Abstraction Causes Complexity

Abstraction is usually considered to be something of value within and between systems, rightfully so. An everyday person doesn't need to know the finer details of the things they utilize everyday to obtain value out of those things. For example, they don't need to know how their brain's reward system, smart phone and the internet work to enjoy spending majority of their day in front of a screen. For a non-curious mind, understanding the complexity behind the abstractions has no value. Understanding the basics of every single event in one's life can be tedious and in some cases, counter-productive. Why bother understanding how a smartphone works if it just works? Human brain likes abstractions. It generates models of everything to conserve energy. When you look at a tree, you don't have to look at every single leaf and branch to figure out it's a tree, you just know it's a tree because you've seen one in the past and the one you're looking at resembles your past experience of a tree. Your brain works like that for almost everything you experience consciously. When you look at another person, you know that you're looking at a gigantic collection of cells but that detail is useless for the most part while trying to interact with that person. Such abstractions are good but if every complexity is ignored under the abstractions, it results in more complexity.

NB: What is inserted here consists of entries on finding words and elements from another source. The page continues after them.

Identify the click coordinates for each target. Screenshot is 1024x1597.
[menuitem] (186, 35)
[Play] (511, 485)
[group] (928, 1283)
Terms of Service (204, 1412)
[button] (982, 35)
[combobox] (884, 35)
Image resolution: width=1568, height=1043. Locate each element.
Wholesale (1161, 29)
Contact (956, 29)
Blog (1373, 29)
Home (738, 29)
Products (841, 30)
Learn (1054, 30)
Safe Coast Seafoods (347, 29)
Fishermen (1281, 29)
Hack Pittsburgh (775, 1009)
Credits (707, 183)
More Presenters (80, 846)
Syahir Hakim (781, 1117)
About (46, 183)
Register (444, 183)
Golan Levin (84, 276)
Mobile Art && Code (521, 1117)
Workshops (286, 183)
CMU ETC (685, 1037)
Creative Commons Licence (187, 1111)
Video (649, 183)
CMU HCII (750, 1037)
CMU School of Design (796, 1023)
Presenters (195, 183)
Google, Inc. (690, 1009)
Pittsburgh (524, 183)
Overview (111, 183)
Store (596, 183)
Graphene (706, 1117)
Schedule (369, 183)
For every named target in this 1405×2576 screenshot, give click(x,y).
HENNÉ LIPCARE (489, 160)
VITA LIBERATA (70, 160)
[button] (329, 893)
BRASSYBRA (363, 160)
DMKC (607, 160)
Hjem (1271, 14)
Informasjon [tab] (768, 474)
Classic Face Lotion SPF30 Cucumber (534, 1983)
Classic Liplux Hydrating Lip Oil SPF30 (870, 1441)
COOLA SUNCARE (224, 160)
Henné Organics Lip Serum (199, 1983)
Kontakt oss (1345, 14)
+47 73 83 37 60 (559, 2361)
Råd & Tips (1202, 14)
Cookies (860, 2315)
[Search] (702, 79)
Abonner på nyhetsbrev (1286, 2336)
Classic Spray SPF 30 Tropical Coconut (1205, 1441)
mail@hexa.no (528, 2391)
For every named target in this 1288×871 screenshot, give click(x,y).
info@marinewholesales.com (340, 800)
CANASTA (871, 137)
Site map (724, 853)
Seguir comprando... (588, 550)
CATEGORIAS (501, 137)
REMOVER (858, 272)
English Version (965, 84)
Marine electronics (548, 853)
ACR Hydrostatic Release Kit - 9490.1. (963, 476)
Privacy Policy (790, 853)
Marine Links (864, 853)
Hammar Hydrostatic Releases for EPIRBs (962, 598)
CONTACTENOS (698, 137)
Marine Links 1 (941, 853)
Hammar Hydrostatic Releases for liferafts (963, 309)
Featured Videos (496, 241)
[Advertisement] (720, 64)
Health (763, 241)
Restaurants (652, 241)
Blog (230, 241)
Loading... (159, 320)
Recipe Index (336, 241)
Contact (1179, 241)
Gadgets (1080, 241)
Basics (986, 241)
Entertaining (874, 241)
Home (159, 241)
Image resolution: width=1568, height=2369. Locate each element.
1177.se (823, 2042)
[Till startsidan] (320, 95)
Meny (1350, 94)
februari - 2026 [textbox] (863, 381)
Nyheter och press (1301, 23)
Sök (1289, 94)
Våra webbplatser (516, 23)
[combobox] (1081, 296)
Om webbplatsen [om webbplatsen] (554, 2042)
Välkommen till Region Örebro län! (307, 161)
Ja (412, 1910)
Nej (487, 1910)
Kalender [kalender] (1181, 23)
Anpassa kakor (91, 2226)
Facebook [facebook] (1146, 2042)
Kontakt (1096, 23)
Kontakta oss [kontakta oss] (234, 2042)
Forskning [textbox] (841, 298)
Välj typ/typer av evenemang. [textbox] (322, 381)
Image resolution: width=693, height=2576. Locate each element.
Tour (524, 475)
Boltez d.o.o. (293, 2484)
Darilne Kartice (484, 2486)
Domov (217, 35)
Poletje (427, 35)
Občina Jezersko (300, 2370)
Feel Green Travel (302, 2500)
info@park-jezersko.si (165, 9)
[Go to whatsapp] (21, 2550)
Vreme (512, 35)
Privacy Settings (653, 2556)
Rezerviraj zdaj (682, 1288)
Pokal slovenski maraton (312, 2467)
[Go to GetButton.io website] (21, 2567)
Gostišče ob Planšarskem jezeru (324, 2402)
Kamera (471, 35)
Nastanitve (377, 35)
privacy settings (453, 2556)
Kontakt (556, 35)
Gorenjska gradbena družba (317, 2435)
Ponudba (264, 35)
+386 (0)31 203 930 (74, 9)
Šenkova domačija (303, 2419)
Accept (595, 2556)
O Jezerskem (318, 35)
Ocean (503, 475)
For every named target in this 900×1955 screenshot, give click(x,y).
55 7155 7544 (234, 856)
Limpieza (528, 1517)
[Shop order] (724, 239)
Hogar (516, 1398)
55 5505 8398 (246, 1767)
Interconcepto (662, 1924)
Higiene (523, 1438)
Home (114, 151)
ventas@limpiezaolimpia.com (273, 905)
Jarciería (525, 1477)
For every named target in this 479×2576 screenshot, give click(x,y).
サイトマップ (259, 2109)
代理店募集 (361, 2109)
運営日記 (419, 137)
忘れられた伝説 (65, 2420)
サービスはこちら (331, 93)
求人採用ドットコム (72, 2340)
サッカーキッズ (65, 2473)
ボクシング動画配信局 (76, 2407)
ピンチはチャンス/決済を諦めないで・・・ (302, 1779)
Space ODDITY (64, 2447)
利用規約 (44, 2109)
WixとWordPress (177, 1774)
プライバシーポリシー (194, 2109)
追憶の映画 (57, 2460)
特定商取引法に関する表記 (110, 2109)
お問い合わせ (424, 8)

Living in the world of abstractions can cause unnecessary havoc and suffering while living in a world of complexities can make you go insane. There should be a compromise on both sides. Utilize abstractions as much as you can but never forget the complexity behind those abstractions. Let's calling looking at the world under a microscope the most reductive one can be. This level is not useful for anything other than studying the microscopic world. Let's jump straight to subjective experience from the world of atoms because everything in between can be considered reductive. Did you catch it? Ignoring the in-between layers of complexity while adding abstraction added more complexity. That added complexity makes the most smart people say things like "We have free will". If one feels like they have free will (which I would argue is an illusion, even the feeling of having free will is an illusion), one cannot simply forget the world of atoms or quantum physics while making such statement. Everything is either determined, random or a combination of both. If you look at the world through science and not feelings, making such statement is hard to understand. This ignorance combined at each abstraction level can cause more complexity than there ought to be.

All abstraction layers can be useful but you will not be wrong to think to yourself "I like to be around people who think like me because this trait was beneficial in the past for survival. I love people romantically or platonically because again, having such trait was beneficial in the past to stay alive and to keep newborn humans alive". Then, understanding the existence of cults becomes rather intuitive. Then, the feeling of extreme love while thinking about your partner might eradicate the concept of soul-matery and put forward the understanding that your conscious experience is being rewarded by your brain with feel-good neurochemicals because one of your basic necessity of life seems to be met, at least for a while.

There are decent amount of altruistic people out there but I would argue that they are altruistic because they are selfish. A person donating a meaningful amount of money to some charity anonymously is also selfish because they feel good after doing so. If there was not any positive feeling attached to that donation, it would never happen. Think of the most virtuous act you can imagine a human do, even that act is selfish because that act will not be done if there was not even a minute positive feeling attached to it. The word 'selfish' has a bad ring to it but I don't consider it as a negative trait. It is what makes us human. Divorcing this idea gives birth to angels and monsters. Calling Jesus an angel and calling Hitler a monster might seem the right thing to do but both of those gentlemen just fell prey to their brain wiring. I am not stating that they are equal. You can praise Jesus but there is no place for cultish love for him. Likewise, you can resent Hitler but there is no place for associating evil with him. You get cultish love and evil only while staying in the world of abstractions. Understanding that every single human has the possibility to be Hitler or being worse than him is humbling but it is not a surprise if you look behind abstractions. The understanding of complexity under abstract human behavior reduces dramatization.

Every once in a while when you're doing something or feeling something, ask yourself "Why?" and try to be reductive. Thinking like this might strip away meaning from most things in your life as we tend to find meaning in dramatization but I would argue that meaninglessness is better than suffering. Thinking that there are evil people out there who are controlling might make you feel like you are living in a plot. This might not seem intuitive but having a victim mentality gives you an identity which in turn gives you meaning. Think of a main character in a depressing movie whose life is full of suffering. Most likely, you imagined that main character having romanticized sadness, the sitting next to a rainy window and smoking kind of sadness. If I had just asked you to imagine an actual person suffering every single day in their life, you might imagine a woman living in Afghanistan or children doing slave labor or dying from starvation in poor parts of the world. Why adding the words "main character" and "movie" change the thought process entirely? Because more self identity is associated with the movie character. Forming identities give us meaning but they are mere illusions. You are not the same person as you were when you started reading this. It is true neuro-anatomically as well as subjectively. Identities are just abstractions over complex human behavior. Evil exists but not evil people, sadness exists but not sad people, goodness exists but not good people and so on.